Now with a way to procure equipment and facilities, ORs new mission was to train these autonomous machines to do their bidding.  OR operatives began using there massive distributed computing infrastructure to create a simulation environment where they could experiment with various Machine Learning algorithms and techniques, such as Genetic Algorithms, Artificial Neural Networks, Particle Swarm Optimization, Computer Vision, etc.  Once they were able to train a machine to perform a task it was added to ViRIS and upon reboot this new algorithm was loaded into the machine.

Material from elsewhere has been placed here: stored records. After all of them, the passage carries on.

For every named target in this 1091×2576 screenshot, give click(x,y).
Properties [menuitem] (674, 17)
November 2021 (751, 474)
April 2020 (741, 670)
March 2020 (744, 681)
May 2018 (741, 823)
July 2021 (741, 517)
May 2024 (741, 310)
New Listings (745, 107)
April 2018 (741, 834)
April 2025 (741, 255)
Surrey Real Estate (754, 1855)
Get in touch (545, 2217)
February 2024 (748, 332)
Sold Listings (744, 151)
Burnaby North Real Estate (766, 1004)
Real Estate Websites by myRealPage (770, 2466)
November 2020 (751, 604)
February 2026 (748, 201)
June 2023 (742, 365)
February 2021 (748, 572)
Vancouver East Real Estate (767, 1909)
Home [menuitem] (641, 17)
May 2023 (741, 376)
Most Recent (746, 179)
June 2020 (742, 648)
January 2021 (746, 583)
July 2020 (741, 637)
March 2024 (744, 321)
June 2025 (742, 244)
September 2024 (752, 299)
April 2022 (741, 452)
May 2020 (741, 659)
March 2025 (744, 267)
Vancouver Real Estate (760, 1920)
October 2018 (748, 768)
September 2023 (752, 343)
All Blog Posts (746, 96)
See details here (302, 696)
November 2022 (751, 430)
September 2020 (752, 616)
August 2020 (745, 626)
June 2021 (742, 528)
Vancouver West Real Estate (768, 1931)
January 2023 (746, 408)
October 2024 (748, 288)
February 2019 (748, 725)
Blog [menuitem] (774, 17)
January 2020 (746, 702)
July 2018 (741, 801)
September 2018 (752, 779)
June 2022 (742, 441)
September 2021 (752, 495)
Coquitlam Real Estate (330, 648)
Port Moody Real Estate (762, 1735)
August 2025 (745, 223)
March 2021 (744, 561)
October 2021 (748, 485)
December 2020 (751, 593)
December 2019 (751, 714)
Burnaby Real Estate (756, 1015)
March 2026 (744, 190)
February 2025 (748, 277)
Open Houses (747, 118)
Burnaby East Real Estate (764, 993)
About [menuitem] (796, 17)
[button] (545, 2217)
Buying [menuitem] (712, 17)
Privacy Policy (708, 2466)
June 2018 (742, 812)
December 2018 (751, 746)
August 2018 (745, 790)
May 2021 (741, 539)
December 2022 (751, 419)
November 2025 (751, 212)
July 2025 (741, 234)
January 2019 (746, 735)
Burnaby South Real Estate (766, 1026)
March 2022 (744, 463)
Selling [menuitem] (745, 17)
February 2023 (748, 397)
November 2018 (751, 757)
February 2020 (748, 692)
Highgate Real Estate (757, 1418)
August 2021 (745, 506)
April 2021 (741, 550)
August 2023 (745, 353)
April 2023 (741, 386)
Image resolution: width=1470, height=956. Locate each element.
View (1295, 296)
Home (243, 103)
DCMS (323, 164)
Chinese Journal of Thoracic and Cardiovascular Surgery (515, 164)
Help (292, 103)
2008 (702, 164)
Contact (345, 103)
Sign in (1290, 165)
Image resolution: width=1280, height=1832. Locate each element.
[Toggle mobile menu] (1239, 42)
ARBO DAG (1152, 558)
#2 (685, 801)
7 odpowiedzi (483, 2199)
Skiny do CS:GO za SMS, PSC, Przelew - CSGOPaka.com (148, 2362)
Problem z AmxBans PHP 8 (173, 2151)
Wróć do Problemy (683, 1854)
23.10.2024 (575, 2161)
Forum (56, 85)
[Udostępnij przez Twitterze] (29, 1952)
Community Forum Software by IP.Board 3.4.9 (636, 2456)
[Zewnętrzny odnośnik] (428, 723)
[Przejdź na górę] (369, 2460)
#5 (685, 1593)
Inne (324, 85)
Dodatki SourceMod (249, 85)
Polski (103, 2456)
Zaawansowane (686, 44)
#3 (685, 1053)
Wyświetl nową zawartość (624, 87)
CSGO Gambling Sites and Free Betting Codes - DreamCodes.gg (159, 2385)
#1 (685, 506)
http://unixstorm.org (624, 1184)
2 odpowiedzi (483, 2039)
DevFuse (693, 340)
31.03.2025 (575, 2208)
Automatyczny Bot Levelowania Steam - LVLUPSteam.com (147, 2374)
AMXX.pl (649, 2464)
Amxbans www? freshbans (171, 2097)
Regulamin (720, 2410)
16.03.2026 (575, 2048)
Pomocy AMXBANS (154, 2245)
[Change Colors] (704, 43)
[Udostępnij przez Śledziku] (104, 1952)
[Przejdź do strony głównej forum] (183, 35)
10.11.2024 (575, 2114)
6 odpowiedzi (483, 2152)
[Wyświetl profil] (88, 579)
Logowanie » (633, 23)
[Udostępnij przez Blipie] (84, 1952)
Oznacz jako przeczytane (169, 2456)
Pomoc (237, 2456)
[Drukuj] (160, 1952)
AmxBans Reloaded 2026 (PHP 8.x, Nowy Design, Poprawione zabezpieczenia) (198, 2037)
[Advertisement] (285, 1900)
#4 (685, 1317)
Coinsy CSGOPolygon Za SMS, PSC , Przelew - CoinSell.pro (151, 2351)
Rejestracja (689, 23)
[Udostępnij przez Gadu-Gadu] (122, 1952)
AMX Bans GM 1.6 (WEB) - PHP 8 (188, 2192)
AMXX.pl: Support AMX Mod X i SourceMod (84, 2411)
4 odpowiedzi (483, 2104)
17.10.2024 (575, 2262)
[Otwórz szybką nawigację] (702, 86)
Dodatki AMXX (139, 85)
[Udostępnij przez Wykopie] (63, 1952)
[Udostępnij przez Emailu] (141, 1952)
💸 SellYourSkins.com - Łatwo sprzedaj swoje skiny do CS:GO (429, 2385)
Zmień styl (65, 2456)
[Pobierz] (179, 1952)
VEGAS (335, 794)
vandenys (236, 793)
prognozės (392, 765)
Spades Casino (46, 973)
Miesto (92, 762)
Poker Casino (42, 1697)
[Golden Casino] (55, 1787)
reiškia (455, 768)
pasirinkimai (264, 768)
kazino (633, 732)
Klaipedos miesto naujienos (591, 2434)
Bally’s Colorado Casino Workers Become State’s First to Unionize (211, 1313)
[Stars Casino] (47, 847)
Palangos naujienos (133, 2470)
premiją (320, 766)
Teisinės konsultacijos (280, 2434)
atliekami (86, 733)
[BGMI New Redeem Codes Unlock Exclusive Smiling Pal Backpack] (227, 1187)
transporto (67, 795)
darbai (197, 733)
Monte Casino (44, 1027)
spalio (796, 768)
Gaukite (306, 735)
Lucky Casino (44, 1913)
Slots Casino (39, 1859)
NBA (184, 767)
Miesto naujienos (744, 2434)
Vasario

The Resistance has to work quickly, as the Alliance is furiously trying to shut down the Zero Day vulnerability being exploited.  Once they lose this opportunity they may never again regain the ability to remotely take over Alliance equipment.


Gameplay:

ViRIS takes a new twist on Real Time Strategy (RTS) gaming.  Instead of micro controlling your units they are autonomous controlled units you have trained via various machine learning algorithms.

You have joined Omega Resistance and were given various goals to complete and must train your army of ViRIS infected devices to complete your mission.  You will create mock scenarios in the virtual sandbox area and train your robots for the various task required to successfully complete the mission assigned.  You can utilize one of the many algorithms currently loaded in ViRIS, create your own via the ViRIS interface,  or purchase them through the black market.  You can connect multiple computing devices (phones, tablets, laptops, etc) to increase the size of ORs distributed network and thereby train  your devices faster.

Once you feel training is complete and are ready for the task, you carry out your mission by infecting Alliances devices and watching how well your training preforms.  To keep your location safe, after launching ViRIS you sever all communication with the devices you infect.  You can now only watch and see if you have trained them well enough to accomplish the orders you were given.